Now, what's the good news?

Ease of use: I think the best news is that the IPython Notebook is easy to use and easy to understand at a basic level. No more remote command lines, remote editors, and file transfer -- you can learn Python to a basic level without all that stuff. My experience has been that, in biology, throwing all of that at people with no prior computing experience is just too much. I've been positively impressed with how quickly my students have been picking up the programming side of things, and I honestly expect the command line stuff to be much more straightforward. (We'll see how the next few weeks go!)

Very easy for demos: I've been using it in screencasts and in-class demos for my graduate course, and some colleagues here at MSU have been using it for in-class demos for their intro programming course. Thumbs up. We can pass the code around, or post static views of notebooks, or whatever. Overall, the ability to give the students exactly the code I worked up in class is golden.

Good data exploration: I'm increasingly starting to use it to whip together graphs and figures for talks; we've already used it for publications, of course (here), but it's a great way to interactively explore data sets.

nbviewer is awesome: One of my gripes in the original teaching post was that it was hard to post static notebooks. No longer! The nbviewer.ipython.org site lets you transform raw .ipynb files (from github gists or any URL at all) into nicely rendered HTML notebooks.

IPython Notebook is not a sandbox: In my experience, you can go quite far in data exploration with cell-level functions and scripting. Until you become reasonably expert at those, you probably don't need to write much in the way of your own modules. Moreover, even once you do start writing modules, ipynb lets you work with those via the standard Python systems.

More broadly, IPython Notebook is a fantastic user interface on top of the increasingly broad and deep Python ecosystem for scientific computing and data analysis. It is not, in any way, a sandbox that limits you or prevents you from making full use of what other people are doing. And that, from the perspective of teaching the actual practice of scientific computing and data analysis to students, is what I find most important.

How am I actually using it?

In my intro computational science course: In the first few weeks, students learn how to start up an EC2 instance (YouTube), connect to IPython Notebook (YouTube), do basic Python commands, upload their homework to github gists as IPython Notebooks (YouTube), and do many useful things like plot (YouTube). I post the homework sets as ipynbs, too -- see, for example, the Monty Hall problem.

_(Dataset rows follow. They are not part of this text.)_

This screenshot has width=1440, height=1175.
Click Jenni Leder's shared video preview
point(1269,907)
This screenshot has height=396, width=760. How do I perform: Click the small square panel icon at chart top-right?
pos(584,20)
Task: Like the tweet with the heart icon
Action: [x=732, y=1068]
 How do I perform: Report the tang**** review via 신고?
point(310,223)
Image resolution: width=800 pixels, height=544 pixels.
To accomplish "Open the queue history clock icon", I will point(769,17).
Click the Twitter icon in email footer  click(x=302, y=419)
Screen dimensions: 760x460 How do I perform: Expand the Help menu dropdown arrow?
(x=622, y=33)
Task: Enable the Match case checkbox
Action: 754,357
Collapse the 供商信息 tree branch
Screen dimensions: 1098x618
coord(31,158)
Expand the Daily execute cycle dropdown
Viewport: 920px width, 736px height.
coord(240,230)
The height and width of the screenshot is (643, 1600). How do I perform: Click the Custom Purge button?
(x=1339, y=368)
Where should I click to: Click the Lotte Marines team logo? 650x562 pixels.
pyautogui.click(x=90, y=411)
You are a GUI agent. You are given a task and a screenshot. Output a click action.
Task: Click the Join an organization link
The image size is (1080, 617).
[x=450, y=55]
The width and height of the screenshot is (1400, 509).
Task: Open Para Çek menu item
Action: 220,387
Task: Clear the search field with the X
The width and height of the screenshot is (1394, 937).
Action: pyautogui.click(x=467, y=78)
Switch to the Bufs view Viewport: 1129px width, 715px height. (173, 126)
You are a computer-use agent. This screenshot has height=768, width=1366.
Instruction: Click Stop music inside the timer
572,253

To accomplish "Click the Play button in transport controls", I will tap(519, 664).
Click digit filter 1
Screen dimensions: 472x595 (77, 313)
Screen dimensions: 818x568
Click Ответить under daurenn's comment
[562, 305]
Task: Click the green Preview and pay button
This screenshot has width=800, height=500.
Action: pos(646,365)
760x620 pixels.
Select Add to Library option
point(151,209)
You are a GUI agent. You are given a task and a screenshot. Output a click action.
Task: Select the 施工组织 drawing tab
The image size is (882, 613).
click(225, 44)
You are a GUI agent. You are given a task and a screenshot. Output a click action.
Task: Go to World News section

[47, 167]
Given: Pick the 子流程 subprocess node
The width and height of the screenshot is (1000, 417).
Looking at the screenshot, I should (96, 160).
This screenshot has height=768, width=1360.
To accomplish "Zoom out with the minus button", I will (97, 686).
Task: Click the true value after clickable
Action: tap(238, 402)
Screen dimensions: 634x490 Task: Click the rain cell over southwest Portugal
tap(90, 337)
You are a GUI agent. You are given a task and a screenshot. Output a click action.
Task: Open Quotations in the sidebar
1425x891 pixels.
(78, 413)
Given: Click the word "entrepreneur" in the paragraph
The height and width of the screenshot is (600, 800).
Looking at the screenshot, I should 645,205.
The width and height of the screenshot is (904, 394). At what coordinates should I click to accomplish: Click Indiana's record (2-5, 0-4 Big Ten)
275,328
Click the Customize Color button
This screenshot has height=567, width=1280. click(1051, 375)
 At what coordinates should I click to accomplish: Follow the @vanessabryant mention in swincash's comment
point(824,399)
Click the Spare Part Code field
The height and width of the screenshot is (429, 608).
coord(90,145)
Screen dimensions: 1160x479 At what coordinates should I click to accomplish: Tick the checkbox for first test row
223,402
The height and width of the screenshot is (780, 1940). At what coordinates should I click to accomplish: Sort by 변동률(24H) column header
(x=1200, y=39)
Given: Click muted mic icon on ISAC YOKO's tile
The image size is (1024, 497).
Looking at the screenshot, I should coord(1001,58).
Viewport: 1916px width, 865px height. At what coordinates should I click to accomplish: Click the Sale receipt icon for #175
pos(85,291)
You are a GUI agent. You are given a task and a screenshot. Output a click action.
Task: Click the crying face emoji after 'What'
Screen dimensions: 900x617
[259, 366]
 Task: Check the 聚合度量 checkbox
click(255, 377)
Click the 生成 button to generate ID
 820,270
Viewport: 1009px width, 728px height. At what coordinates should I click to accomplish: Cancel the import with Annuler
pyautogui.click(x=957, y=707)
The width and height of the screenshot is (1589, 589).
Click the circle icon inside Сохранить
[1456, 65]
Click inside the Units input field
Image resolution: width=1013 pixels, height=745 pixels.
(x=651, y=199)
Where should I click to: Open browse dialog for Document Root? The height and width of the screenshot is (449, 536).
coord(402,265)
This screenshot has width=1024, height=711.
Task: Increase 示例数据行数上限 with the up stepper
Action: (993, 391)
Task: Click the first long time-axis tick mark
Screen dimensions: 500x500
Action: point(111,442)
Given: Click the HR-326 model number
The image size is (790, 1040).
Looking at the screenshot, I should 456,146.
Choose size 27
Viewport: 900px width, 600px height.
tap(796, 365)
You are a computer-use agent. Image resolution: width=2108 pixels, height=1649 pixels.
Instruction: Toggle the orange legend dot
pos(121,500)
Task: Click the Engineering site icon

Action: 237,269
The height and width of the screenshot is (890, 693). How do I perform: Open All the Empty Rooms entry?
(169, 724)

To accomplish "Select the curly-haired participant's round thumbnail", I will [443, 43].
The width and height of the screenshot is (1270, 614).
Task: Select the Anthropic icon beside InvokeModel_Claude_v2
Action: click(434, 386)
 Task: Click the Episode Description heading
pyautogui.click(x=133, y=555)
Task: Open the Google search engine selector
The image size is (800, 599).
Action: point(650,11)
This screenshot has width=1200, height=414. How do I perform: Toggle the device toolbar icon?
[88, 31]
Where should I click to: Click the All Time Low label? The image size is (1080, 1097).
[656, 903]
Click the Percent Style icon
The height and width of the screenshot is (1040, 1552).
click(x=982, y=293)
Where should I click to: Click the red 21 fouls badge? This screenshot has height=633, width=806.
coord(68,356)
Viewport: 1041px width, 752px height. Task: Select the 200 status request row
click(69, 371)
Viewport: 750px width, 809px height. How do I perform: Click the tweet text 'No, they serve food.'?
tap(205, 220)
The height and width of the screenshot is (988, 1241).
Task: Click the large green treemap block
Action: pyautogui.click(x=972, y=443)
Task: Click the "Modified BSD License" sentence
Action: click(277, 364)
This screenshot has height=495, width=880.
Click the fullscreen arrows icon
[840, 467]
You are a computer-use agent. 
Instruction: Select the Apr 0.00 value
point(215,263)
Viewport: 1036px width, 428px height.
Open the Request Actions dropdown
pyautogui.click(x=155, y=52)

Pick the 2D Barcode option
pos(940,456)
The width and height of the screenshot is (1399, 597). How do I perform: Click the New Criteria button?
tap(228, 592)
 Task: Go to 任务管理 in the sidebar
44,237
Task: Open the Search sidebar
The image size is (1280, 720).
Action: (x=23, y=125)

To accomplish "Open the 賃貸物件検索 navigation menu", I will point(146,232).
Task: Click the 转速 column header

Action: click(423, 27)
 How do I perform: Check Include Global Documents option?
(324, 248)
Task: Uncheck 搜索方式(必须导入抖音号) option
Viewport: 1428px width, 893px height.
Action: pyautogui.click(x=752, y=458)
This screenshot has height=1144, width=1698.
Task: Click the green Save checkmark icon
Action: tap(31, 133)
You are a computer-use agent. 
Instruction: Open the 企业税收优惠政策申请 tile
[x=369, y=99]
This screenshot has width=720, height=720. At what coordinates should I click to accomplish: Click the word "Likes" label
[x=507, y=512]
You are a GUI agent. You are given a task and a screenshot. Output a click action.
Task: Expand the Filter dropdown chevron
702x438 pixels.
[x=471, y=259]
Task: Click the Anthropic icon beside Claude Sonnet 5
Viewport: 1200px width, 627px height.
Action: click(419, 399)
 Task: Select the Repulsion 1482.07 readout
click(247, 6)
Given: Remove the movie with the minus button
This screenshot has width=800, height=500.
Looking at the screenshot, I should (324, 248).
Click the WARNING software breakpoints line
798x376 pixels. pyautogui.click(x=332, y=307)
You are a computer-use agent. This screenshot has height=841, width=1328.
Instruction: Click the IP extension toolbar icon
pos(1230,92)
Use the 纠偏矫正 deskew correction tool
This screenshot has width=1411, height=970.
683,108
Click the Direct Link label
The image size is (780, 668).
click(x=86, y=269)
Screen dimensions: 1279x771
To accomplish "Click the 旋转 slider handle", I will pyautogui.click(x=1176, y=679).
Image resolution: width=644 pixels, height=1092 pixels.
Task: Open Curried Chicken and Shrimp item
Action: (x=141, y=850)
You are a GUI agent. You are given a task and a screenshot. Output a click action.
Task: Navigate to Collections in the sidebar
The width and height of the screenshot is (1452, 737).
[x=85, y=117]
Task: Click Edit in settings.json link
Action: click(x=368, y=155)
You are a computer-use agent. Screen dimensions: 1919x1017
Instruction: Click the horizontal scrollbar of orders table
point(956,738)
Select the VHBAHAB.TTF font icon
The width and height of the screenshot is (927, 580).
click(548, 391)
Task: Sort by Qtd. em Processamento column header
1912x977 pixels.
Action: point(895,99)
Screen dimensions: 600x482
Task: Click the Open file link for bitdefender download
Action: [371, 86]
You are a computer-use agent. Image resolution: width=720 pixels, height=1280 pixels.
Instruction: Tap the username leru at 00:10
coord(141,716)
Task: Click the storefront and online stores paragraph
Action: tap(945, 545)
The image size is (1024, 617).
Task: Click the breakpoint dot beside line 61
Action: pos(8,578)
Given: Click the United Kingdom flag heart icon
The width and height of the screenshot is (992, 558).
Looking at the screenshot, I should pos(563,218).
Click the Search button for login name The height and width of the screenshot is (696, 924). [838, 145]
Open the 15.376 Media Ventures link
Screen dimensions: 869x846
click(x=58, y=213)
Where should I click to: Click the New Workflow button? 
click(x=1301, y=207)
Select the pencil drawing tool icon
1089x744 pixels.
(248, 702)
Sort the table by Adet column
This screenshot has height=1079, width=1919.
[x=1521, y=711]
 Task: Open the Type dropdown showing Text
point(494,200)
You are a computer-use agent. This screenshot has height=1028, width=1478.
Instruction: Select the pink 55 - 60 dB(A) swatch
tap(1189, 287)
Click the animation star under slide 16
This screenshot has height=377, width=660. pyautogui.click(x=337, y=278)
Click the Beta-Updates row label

For the summer course on next-gen sequence analysis: I post a bunch of notebooks through github that show students how to update their notebook repositories, install software, run BLAST, plot data, plot k-mer distributions, access sequence collections programmatically, and even play with digital normalization. Next year I plan to put in more info on what's going on in the notebooks -- this year, I talked through them interactively in front of the class.

It's important to note that teaching all this stuff is still the primary challenge, and the IPython Notebook is merely one tool that we can use. Still, it's a pretty awesome tool, given the craptitude we have in terms of legacy development environments, and the reviews have been pretty positive so far from the students.

This next year at PyCon we've proposed a panel to talk about the ipynb for teaching, and I think I'll be pimping it at a pre-PyCon teaching workshop, too.

What does the future hold?

When I talk to the IPython team, I find them to be incredibly ambitious. They basically view the IPython Notebook as a general computing platform for seamlessly connecting a Python interpreter to dynamic HTML/JavaScript, and they are hell-bent on the awesome. I confidently expect to see generic JavaScript widgets, spread-sheet like computing, collaboration within an ipynb, slide shows, and recording/playback to make an appearance within the notebook over the next year or two.